We had two blind taste tests today to distinguish types of tea. In the first one, I failed horribly: mistaking an oolong (Baochong) for a white tea because it was so light, and thinking that a green tea (Lu Shan) was a roasted oolong because it tasted burnt, which I still can’t understand. In the second test, I got all 3 types right because the difference was obvious: oolong (Buddha’s Hand), Japanese green (sencha) and Sri Lankan black (Ceylon Orange Pekoe). (Sri Lanka used to be called “Ceylon”.) The Ceylon Orange Pekoe is stronger than the Darjeeling First Flush and lighter than the Assam.
The bulk of the night for me is getting to try two new kinds of tea:
- Mao Jian, which means Hair Tip because the leaf is rolled up so thin that it looks like the tip of a hair. “Hairy Tip” is not a correct translation. It’s green and thin, so it has the lowest steeping temperature (165 F), no rinsing, short time (10-15 s). It smells like fresh flower or pine needle. However, it tastes bitter and really dry. Not my type.

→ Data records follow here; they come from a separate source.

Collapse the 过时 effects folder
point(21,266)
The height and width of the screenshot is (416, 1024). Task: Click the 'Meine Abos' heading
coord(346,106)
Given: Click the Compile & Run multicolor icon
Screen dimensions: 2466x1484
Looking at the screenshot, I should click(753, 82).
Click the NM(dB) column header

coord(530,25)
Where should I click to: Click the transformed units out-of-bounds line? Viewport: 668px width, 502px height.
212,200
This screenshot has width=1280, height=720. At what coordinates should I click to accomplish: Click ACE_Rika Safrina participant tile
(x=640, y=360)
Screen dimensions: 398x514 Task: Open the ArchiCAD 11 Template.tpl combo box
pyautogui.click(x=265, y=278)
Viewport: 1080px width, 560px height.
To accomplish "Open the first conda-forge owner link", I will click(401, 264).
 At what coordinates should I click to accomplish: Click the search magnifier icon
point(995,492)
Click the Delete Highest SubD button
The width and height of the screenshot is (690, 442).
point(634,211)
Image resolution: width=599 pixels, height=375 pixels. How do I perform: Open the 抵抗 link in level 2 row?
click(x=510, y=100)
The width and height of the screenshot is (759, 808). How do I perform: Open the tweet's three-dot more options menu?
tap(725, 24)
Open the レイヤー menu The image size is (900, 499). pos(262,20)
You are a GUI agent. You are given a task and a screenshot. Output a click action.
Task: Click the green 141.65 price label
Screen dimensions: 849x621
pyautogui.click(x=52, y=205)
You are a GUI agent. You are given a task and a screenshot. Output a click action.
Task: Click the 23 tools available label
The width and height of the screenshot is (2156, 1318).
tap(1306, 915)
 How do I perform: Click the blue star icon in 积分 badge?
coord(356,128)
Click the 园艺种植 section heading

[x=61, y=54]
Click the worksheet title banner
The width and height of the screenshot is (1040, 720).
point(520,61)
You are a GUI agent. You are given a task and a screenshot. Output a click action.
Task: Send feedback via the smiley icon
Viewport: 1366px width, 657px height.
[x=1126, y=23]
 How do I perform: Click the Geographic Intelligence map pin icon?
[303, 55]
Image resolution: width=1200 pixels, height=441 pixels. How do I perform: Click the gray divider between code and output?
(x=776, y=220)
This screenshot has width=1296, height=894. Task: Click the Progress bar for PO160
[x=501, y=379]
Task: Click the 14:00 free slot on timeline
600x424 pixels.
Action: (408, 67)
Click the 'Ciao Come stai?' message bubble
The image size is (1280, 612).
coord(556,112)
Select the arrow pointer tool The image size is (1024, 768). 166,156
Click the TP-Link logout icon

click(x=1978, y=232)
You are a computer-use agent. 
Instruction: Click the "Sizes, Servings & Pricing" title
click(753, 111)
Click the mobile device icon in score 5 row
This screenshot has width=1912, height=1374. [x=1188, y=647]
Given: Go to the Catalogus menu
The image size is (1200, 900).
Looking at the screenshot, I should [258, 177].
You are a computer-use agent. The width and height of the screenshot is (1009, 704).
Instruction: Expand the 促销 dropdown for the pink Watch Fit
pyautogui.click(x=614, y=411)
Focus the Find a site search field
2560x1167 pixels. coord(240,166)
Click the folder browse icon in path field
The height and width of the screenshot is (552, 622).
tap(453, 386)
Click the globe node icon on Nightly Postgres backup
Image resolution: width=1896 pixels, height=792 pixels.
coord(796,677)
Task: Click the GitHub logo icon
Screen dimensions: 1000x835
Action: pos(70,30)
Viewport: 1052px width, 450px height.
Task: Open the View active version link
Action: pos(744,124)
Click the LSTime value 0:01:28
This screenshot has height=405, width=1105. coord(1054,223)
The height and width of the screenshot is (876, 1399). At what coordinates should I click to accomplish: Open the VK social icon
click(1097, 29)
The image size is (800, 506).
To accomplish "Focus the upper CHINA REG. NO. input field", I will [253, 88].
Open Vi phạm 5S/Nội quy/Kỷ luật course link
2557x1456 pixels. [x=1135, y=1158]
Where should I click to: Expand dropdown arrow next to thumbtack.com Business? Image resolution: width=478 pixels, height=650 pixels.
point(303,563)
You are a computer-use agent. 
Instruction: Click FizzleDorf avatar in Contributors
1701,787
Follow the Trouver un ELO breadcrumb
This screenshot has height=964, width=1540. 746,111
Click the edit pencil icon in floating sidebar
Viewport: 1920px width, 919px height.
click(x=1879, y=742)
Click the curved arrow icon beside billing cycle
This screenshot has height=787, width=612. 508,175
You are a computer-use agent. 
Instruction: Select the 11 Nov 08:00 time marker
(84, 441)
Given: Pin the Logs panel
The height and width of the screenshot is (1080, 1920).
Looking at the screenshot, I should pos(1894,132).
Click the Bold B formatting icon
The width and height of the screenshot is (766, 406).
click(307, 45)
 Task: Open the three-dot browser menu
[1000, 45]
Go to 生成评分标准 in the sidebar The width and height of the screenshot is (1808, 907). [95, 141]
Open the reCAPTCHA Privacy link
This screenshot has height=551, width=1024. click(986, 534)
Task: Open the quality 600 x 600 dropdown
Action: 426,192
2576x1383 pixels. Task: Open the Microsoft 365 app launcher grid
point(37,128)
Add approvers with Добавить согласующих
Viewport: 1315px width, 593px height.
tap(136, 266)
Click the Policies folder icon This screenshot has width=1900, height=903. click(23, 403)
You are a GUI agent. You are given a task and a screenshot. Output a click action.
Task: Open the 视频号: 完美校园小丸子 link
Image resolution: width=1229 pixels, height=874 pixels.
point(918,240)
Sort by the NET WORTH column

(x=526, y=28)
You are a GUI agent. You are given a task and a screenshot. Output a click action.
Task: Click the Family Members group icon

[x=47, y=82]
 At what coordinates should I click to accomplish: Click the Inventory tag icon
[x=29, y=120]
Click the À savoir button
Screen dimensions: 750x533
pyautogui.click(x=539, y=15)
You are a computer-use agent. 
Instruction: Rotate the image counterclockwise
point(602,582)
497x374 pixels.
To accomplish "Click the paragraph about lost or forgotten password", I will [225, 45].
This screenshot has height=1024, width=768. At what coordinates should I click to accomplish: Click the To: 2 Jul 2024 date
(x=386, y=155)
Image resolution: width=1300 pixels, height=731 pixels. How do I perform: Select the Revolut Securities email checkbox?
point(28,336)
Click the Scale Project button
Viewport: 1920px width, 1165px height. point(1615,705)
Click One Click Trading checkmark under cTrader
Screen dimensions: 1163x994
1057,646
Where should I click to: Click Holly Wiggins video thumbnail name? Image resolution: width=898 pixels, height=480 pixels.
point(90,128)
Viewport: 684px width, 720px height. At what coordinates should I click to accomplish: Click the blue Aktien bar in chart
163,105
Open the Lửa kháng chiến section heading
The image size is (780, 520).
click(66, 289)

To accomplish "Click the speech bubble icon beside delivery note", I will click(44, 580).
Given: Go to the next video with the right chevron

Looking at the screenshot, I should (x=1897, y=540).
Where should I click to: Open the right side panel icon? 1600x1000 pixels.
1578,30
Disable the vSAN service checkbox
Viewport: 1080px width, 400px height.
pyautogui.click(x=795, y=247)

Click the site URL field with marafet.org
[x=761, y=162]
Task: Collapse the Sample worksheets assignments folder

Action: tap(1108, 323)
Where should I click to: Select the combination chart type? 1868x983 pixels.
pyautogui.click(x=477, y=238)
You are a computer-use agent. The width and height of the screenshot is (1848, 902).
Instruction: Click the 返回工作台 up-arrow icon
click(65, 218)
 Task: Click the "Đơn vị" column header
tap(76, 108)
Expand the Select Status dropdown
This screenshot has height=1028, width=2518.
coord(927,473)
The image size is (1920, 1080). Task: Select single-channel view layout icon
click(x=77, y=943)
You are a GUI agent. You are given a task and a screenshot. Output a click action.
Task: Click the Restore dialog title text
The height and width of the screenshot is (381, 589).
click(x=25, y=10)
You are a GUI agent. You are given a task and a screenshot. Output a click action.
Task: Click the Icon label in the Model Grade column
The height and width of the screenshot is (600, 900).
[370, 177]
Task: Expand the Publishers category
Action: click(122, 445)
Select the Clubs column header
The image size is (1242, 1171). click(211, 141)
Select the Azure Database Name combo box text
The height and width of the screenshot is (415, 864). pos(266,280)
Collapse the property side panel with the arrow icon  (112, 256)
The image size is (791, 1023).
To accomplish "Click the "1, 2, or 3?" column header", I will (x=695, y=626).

- Four Seasons oolong, so-called because it can be enjoyed in all four seasons. I doubt that there is any specific time to drink tea during the day, but teas, like foods, can either “heat up” or “cool down” your body. So depending on the weather and your body temperature, one kind of tea should be enjoyed more than another, e.g., green tea when you want to cool down, and red tea when you want to warm up (*). Steeped at 205 F for 30 s, Four Seasons is light and sweet (much lighter and sweeter than the Mao Jian). I wonder why the greener oolongs always taste so sweet. The only sweet green teas I have had are from Korea, but Korea doesn’t export its tea to the States.
We tried steeping another oolong in a yixing pot. Charlotte asked if there is any difference in warming the pot from the outside or the inside. So here’s the thing: of course there would be, you must always pour hot water into the pot to warm the inside. But in Chinese teahouses, sometimes they pour hot water on the outside after they close the lid to steep. This practice shows style, warms the pot more evenly, and helps with the timing. When the pot surface is so warm and smooth, part of the water evaporates away, the rest flows down into the base and leaves the pot surface completely dry after about 10 seconds. So after 3 drying times like that, you get a 30-second steeped oolong.
Two happy things today: I could identify the White Down by its fuzzy look and the Medium Roasted Tieguanyin by its stringent, light burnt taste. In other news, the Tieguanyin is sweet and nutty when Charlotte understeeped it, the roasting flavor disappeared.
(*) When I drink a lot of green tea, my hands turn to ice. When I drink the Four Seasons afterwards, they got a bit warmer. But the Four Seasons is not a heating tea, that’s why it can be drunk all year long, like a spring breeze.